■ Görevler
a – Sayfa alıntısında kardeşin dalga geçtiği, önde seyreden araç hangisidir?
b – Sayfa alıntısının bir bölümünü harfi harfine yazıya geçirin: "Daha sonra, eve" sözcüklerini içeren yerden başlayın ve "Sana ne oluyo???" sözcüklerinden sonra durun.
╭─ Sayfa alıntısı
Her neyse. Cumartesi günü bir hasta ziyareti için Ankara Siteler tarafında bir  mahalleye gitmemiz gerekti dostlar. Gittik de nitekim. :) Hatta herkes "vay anasınıııı" filan oldu. Sanki bayanlar trafikte araba kullanamzmış gibisinden bir "vay anasınııı" idi bu ama. Biraz da civcivli trafiklerden geçmek gerekli o bölgeye gitmek için. Bilenler bilir, Siteler gibi bir semt, erkek yoğun bir semttir, mobilya bölgesi olmasından ötürü :) Orada bir kısım Nazar bulutlarını tepemde topladıktan sonra, biz de hasta ziyaretini bitirip evimize dönmeye karar verdik. Zaten benim maceram orada başladı :S

Siteler kavşakta, önce vites tarafından ilginç bir ses geldi. Ben çok üzerinde durmadım. Ondan sonracıma, bir müddet daha yol gittikten sonra arabadan sanki tekere pet şişe sıkışmış gibi ilginç bir ses gelmeye başladı. Hatta o esnada kardeşim önde seyir halinde olan Mor renkli Murat 131 ile dalga geçiyordu "öndeki apaçiye baksana ablaaa, şekil yapmış arabasından ses çıkıyo" diye, meğer ki o ses bizden çıkıyormuş :)))

Daha sonra, eve yaklaşmışken arabanın gösterge panelinde akü resmi yanmaya başladı ki gerçek anlamda yusuf'lamam buna tekabül eder. "Lan arabanın sigortaları mı attı, kısadevre mi yaptı araba? Naapcam, tüh tüh" derken önüme çıkan ilk sakin sokağa sapıp arabayı park etmem bir oldu. Annemle kardeşim de tedirgin tabii. Hemen kaputu açtım, baktım sakin, duman filan yok, aküye baktım, o da normal görünüyo. Etraftan gelip geçenler kendi kendilerine yoruma hazır vaziyette, "Abla kayışı kopmuş bunun" filan diyolar. Ben tabii cırcır direk "ne kayışı, kayışın ne olduğunu biliyorum, arabayı tanıyan benim" Ya bu erkek milleti de bir ilginç, herşeye yerli yersiz yorumda bulunuyorlar. Kardeşim ben tanıyorum buı arayabı değil mi, ustasına da ben götürdüm, değişenini de ben hallettim. Sana ne oluyo???
╰─
╭─ Çıkarılan veriler
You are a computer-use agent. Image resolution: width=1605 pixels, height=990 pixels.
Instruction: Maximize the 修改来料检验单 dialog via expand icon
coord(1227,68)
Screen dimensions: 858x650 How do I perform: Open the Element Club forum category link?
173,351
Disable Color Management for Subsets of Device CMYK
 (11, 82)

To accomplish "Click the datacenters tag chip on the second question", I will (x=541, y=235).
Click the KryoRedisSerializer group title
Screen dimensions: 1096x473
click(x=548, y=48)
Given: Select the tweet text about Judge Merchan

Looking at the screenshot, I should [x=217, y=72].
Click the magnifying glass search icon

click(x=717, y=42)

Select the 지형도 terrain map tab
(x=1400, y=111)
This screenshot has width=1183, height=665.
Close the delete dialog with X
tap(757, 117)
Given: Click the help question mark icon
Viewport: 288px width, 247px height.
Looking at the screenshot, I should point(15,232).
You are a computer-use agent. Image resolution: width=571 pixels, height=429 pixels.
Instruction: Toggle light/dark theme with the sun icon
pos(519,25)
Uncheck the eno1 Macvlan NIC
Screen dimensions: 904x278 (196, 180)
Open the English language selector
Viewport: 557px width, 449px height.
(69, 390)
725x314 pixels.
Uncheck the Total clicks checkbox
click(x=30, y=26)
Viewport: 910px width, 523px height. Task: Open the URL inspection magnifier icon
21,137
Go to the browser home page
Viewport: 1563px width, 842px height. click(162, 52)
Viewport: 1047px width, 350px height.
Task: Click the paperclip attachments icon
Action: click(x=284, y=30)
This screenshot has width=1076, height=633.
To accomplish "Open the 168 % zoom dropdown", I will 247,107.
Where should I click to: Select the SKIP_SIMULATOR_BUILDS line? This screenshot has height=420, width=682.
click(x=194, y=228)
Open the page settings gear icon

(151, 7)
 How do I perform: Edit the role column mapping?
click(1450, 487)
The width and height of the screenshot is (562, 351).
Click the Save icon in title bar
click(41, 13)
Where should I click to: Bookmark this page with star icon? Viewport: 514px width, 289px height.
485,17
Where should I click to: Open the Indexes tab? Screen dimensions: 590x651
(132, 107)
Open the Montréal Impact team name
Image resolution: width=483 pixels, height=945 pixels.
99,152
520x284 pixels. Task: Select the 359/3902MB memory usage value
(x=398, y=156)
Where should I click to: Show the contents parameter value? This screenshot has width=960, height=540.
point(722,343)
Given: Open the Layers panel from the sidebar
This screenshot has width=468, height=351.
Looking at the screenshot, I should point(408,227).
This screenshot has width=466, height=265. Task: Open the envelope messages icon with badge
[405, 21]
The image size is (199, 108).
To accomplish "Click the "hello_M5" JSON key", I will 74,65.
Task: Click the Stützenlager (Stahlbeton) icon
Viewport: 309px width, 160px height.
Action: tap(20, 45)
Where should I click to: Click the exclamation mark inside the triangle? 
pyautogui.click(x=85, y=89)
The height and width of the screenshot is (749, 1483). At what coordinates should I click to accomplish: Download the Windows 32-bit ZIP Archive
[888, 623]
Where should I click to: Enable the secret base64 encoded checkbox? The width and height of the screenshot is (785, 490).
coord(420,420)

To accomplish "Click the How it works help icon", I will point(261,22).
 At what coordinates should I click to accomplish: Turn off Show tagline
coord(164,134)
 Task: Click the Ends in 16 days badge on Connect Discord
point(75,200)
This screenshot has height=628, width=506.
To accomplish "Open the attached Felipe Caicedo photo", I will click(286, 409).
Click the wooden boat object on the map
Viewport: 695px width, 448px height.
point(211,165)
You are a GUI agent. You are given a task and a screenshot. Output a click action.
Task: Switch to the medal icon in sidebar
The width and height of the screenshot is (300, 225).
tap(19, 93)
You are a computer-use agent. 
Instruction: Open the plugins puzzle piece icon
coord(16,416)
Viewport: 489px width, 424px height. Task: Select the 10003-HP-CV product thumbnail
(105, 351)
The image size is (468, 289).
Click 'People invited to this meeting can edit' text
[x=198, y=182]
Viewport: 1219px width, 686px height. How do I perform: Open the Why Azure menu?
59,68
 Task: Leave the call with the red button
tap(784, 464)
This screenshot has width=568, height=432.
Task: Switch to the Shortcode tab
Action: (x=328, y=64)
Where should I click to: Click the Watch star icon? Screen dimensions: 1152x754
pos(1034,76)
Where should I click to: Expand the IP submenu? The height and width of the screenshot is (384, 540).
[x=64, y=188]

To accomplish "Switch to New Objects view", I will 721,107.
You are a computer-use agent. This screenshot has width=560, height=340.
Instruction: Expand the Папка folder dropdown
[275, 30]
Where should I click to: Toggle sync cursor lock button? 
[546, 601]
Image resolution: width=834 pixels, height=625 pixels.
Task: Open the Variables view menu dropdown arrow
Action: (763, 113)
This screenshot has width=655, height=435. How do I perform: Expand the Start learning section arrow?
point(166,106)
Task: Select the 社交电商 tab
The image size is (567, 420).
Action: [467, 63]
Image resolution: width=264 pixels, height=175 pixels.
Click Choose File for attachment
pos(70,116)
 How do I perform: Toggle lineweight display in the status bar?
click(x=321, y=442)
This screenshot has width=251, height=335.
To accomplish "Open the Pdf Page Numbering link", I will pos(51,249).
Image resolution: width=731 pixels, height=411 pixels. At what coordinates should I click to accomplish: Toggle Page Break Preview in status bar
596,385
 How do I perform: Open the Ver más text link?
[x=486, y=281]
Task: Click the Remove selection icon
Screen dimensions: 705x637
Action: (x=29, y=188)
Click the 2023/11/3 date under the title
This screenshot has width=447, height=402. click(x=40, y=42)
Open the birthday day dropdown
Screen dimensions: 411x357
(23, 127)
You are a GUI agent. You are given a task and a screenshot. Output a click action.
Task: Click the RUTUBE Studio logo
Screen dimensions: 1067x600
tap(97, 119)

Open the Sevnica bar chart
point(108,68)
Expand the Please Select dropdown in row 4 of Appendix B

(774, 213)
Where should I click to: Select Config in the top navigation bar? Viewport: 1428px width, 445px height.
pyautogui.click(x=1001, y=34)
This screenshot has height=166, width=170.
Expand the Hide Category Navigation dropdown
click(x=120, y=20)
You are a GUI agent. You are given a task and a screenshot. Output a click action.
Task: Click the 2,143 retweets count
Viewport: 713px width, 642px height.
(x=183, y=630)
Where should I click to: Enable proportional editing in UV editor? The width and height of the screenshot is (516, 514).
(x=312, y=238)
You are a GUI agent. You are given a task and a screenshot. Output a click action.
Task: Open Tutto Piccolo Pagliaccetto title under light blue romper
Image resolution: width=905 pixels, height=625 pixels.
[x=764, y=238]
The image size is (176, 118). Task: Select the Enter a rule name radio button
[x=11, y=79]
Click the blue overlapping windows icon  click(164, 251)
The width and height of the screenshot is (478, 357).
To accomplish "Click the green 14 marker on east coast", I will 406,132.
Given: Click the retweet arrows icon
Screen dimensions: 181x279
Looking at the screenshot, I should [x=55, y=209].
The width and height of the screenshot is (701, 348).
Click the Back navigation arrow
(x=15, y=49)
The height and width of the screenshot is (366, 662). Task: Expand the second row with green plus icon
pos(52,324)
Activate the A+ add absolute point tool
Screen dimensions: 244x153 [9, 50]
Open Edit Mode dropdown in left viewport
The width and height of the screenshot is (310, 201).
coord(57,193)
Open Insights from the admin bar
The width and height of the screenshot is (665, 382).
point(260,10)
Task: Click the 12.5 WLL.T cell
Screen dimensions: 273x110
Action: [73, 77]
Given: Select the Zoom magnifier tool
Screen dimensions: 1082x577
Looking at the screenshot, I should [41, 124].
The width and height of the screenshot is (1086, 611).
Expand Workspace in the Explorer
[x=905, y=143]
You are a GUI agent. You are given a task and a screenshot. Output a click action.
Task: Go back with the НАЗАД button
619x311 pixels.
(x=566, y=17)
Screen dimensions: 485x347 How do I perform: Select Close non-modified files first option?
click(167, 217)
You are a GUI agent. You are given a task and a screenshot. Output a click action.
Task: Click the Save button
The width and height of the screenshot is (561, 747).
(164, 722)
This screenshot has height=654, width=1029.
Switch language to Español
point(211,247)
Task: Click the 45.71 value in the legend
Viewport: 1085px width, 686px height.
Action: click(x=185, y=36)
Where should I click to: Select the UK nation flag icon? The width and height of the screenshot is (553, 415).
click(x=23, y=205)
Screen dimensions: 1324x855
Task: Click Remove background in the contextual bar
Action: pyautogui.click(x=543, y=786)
╰─
■ Görev görev yanıtlar
a – Mor renkli bir Murat 131.

b –
Daha sonra, eve yaklaşmışken arabanın gösterge panelinde akü resmi yanmaya başladı ki gerçek anlamda yusuf'lamam buna tekabül eder. "Lan arabanın sigortaları mı attı, kısadevre mi yaptı araba? Naapcam, tüh tüh" derken önüme çıkan ilk sakin sokağa sapıp arabayı park etmem bir oldu. Annemle kardeşim de tedirgin tabii. Hemen kaputu açtım, baktım sakin, duman filan yok, aküye baktım, o da normal görünüyo. Etraftan gelip geçenler kendi kendilerine yoruma hazır vaziyette, "Abla kayışı kopmuş bunun" filan diyolar. Ben tabii cırcır direk "ne kayışı, kayışın ne olduğunu biliyorum, arabayı tanıyan benim" Ya bu erkek milleti de bir ilginç, herşeye yerli yersiz yorumda bulunuyorlar. Kardeşim ben tanıyorum buı arayabı değil mi, ustasına da ben götürdüm, değişenini de ben hallettim. Sana ne oluyo???